En todo ello encontramos el grado de enajenación que nos quieren vender. Esa condición la encontramos en Denise Dresser, en López Dóriga, Loret de Mola, en el payaso Brozo y toda la constelación de opositores a la Cuarta Transformación.

Hoy, un periódico local encabeza su primera página con el titular “Despertar Ciudadano”. No había leído en años un título tan fuera de la realidad. En ese sentido, tan enajenado. ¿Por qué? Porque el Pueblo mexicano esta más vivaracho que nunca. Ya no le dan atole con el dedo.

Una marcha convocada por políticos y empresarios vengativos, por haber perdido sus privilegios, que lograron reunir a cientos de personas, no tiene nada de despertar del Pueblo, porque  TODO el despertar de la ciudadanía estaría del lado de López Obrador y no del lado de los convocantes a la marcha del domingo.

El eslogan «El INE NO SE TOCA» no  es muy afortunado, pues contiene un sentido de propiedad absoluta. Y eso es peligroso, porque el INE no pertenece a los consejeros de ese instituto, no lo costean ellos, ni tampoco los manifestantes, lo costeamos todos los que generamos impuestos con nuestras compras. Luego, entonces, es tocable, es penetrable y modificable. 

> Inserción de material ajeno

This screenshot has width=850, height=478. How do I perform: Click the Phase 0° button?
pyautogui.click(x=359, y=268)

Esas palabras del eslogan elevaron al INE al nivel de la santidad que se vive en el Vaticano. Quiero decir, la figura  papal, pues una vez elegido el Papa es irremovible e intocable. Con ese extremismo están cuidando al INE. Estas palabras equivalen a los anuncios puestos en lugares exclusivos de ciertas empresas, como «prohibido el paso», en el caso de las cocinas de restaurantes exclusivos. O el «prohibido tocar», expuesto en cierta tiendas que venden productos  para reducidos grupos de consumidores.

“México está ‘polarizado’”, decían, y decían una verdadera desmesura, porque somos 126 millones de seres que caminamos sobre la tierra mexicana. Y de esa cifra, solo unos miles hacen estas romerías, mientras la otra enorme cantidad está en sus viviendas haciendo lo mejor con sus propias historias y viviendo sus particulares intereses.

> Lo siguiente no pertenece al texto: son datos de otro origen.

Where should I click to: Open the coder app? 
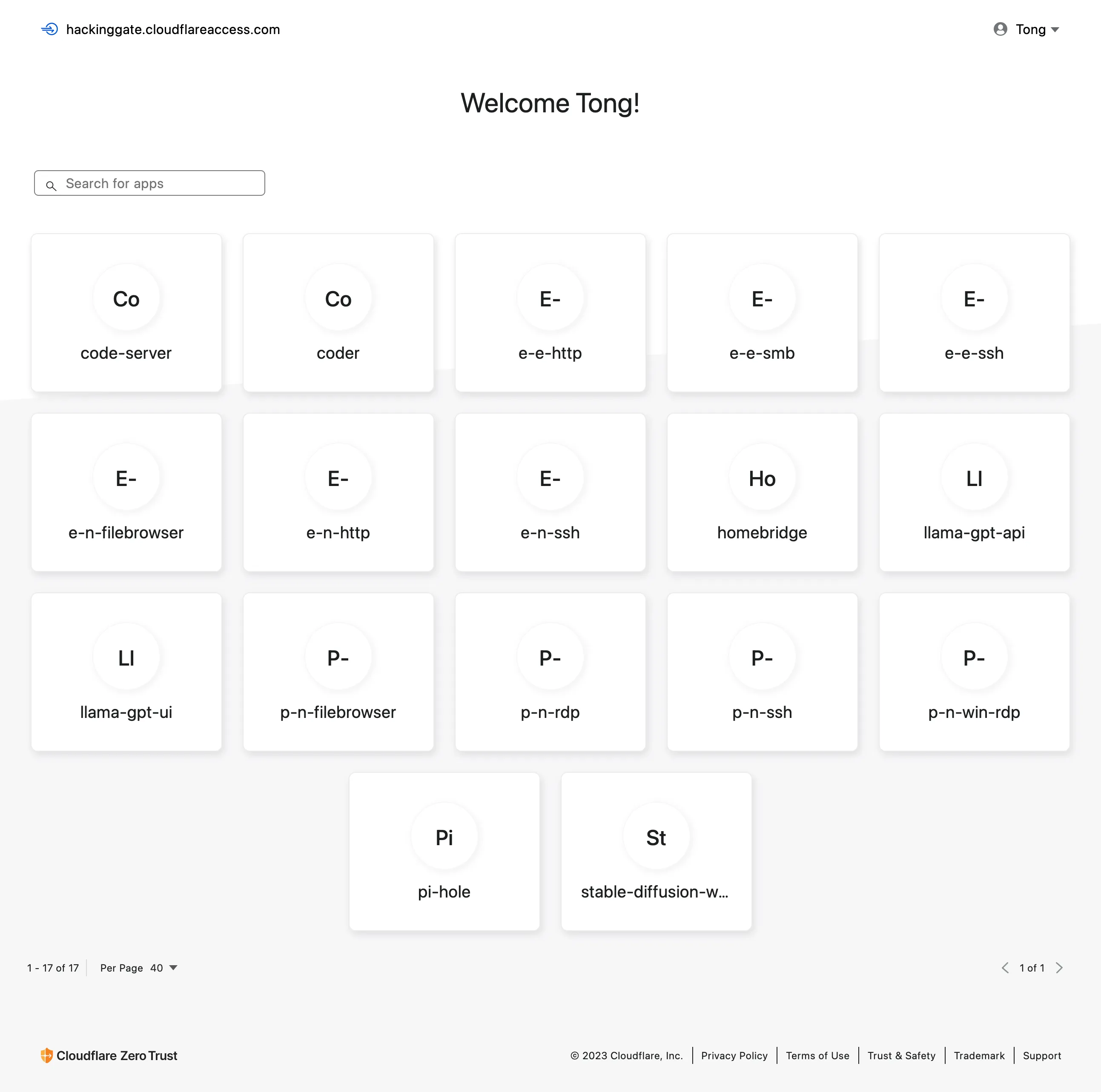[338, 312]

¿Qué se reunieron miles en la marcha? Son hasta poquitos, si pensamos en la cantidad de militantes del PRIAN, y que no se unieron a esta diatriba del empresario Claudio Xicotencatl, quien, por cierto, guarda un enorme parecido con su señora madre.

Aquí en Mérida, bastión del panismo, nos encontramos con que no hubo participación masiva. Solamente un grupo de ciudadanos se reunió frente al local del INE ubicado en las cercanías del parque de la Colonia México.

En conclusión: No pasa nada, porque esos grupos de agitadores sociales no logran rebasar lo que han reunido antaño y hogaño, a pesar de ser tres partidos políticos y un grupo empresarial que se jacta de enorme capacidad de convocatoria.

El INE se debe adecuar según las propuestas del presidente de la república.

De acuerdo con el historial de José Woldenberg, de Ciro Murayama y Lorenzo Córdova Vianello, ellos son los propietarios de esa institución, de la que no han salido desde su fundación. ¿No cuando una cosa es así, se le llama dictadura? Y hay que escuchar a Córdova Vianello llamarse, desparpajadamente, demócrata.